An Interchangeable Lens System refers to a camera that accepts interchangeable lenses (such as prime, wide-angle, telephoto, macro, zoom) as opposed to one that has a fixed lens. Digital Single-Lens Reflex (DSLR) cameras fall into this category. So do mirrorless cameras.
The category “Mirrorless” has become the accepted term to refer to cameras that:
1- are system SLR level in capabilities
2- accept interchangeable lenses
3- have done away with the redundant mirror and optical mirror prism/viewfinder
4- use a high resolution electronic viewfinder (EVF)
The mirrorless camera sees not only what goes through the lens, but also what exactly exposes onto the image sensor. It allows photographers to see what exactly they are capturing instead of seeing one thing through an optical viewfinder but then obtaining a different result when the image is finally captured onto the image sensor.
Seeing how “The future is mirroless™,” some camera manufacturers have started branding their cameras as mirrorless. They use a different, dictionary-based, definition: anything that does not have a mirror is therefore “mirrorless.”
That’s wrong and they are only inviting ridicule for themselves and their products (and often, very good ones at that).
The term “mirrorless” applies only to an interchangeable lens system camera.
Perhaps a short history of how that term “mirrorless” came to be accepted as the de-facto name might shed some light. When the first mirrorless cameras came about, photographers (and camera manufacturers) struggled to come up with a proper name for those new type of cameras:
- One term that gained early traction was “EVIL”, short for Electronic Viewfinder Interchangeable Lens camera. Right off the bat, you can see that those cameras accepted interchangeable lenses.
- Next, since no camera manufacturer was going to brand its camera as “EVIL,” a flurry of other terms quickly cropped up: DIL (Digital Interchangeable Lens), DSLM (Digital Single Lens Mirrorless, still in use by Panasonic), MILC (Mirrorless Interchangeable Lens Camera), DSC (Digital System Camera), ILC (Interchangeable Lens Camera), etc. Notice that a necessary component was that these cameras accepted interchangeable lenses.

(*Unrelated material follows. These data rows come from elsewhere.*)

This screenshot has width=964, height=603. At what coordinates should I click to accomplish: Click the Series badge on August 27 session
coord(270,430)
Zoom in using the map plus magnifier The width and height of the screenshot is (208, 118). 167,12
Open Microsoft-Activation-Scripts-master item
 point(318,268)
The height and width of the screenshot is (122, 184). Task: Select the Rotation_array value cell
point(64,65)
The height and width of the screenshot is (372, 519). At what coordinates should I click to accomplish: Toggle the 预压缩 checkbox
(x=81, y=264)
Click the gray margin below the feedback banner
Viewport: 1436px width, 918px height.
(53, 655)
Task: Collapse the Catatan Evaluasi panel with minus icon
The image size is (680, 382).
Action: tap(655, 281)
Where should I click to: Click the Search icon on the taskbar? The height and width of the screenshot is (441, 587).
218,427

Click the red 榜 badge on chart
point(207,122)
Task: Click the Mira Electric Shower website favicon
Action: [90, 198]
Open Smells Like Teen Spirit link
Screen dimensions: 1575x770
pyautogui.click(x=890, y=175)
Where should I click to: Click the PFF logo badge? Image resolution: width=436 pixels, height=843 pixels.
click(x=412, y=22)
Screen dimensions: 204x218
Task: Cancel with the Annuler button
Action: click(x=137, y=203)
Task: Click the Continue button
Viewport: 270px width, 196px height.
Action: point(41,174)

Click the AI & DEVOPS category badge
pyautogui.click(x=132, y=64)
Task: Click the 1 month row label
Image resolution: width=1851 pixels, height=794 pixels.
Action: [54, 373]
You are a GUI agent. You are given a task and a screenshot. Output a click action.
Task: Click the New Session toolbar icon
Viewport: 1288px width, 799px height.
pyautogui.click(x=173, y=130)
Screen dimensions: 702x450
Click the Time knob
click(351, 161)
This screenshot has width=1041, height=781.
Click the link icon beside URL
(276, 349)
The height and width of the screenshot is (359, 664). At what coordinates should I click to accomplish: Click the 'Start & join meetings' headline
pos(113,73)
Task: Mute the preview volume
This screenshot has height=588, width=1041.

- Finally, the name “mirrorless” slowly started gaining traction among both photographers, camera reviewers and editors (shorter to write than “mirrorless interchangeable lens), and eventually stuck. Though the term “interchangeable lens” is not included in the name, you can bet it is always there, and has never gone away.
So an Interchangeable Lens System includes all cameras that accept interchangeable lenses, so both DSLRs (and film SLRs) and mirroless cameras fall into that category. However, since DSLRs are increasingly being pushed aside to make way for the newer mirrorless technology, in the future the the term “Interchangeable Lens System” will mostly refer to mirrorless cameras.
To repeat, a mirrorless camera is an interchangeable lens system camera.